Published: 22 May 2010

Abstract

Background

The influence of diet on intestinal microflora has been investigated mainly using conventional microbiological approaches. Although these studies have advanced knowledge on human intestinal microflora, it is imperative that new methods are applied to facilitate scientific progress. Culture-independent molecular fingerprinting method of Polymerase Chain Reaction and Denaturing Gradient Gel Electrophoresis (PCR-DGGE) has been used to study microbial communities in a variety of environmental samples. However, these protocols must be optimized prior to their application in order to enhance the quality and accuracy of downstream analyses. In this study, the relative efficacy of four commercial DNA extraction kits (Mobio Ultra Clean® Fecal DNA Isolation Kit, M; QIAamp® DNA Stool Mini Kit, Q; FastDNA® SPIN Kit, FSp; FastDNA® SPIN Kit for Soil, FSo) were evaluated.

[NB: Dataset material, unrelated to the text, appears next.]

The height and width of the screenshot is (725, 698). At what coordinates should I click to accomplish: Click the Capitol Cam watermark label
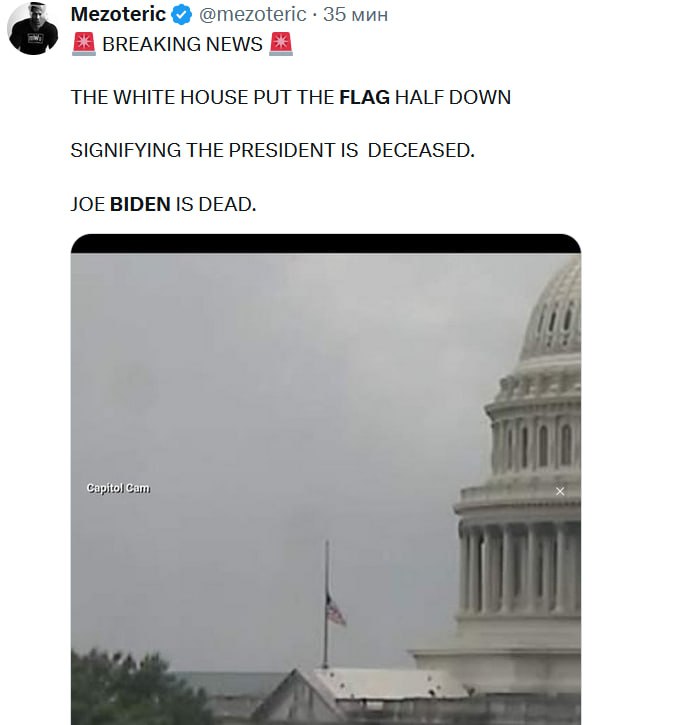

Further, PCR-DGGE technique was also assessed for its feasibility in detecting differences in human intestinal bacterial fingerprint profiles.

Method

Total DNA was extracted from varying weights of human fecal specimens using four different kits, followed by PCR amplification of bacterial 16S rRNA genes, and DGGE separation of the amplicons.

Results

Regardless of kit, maximum DNA yield was obtained using 10 to 50 mg (wet wt) of fecal specimens and similar DGGE profiles were obtained. However, kits FSp and FSo extracted significantly larger amounts of DNA per g dry fecal specimens and produced more bands on their DGGE profiles than kits M and Q due to their use of bead-containing lysing matrix and vigorous shaking step. DGGE of 16S rRNA gene PCR products was suitable for capturing the profiles of human intestinal microbial community and enabled rapid comparative assessment of inter- and intra-subject differences.

Conclusion

We conclude that extraction kits that incorporated bead-containing lysing matrix and vigorous shaking produced high quality DNA from human fecal specimens (10 to 50 mg, wet wt) that can be resolved as bacterial community fingerprints using PCR-DGGE technique. Subsequently, PCR-DGGE technique can be applied for studying variations in human intestinal microbial communities.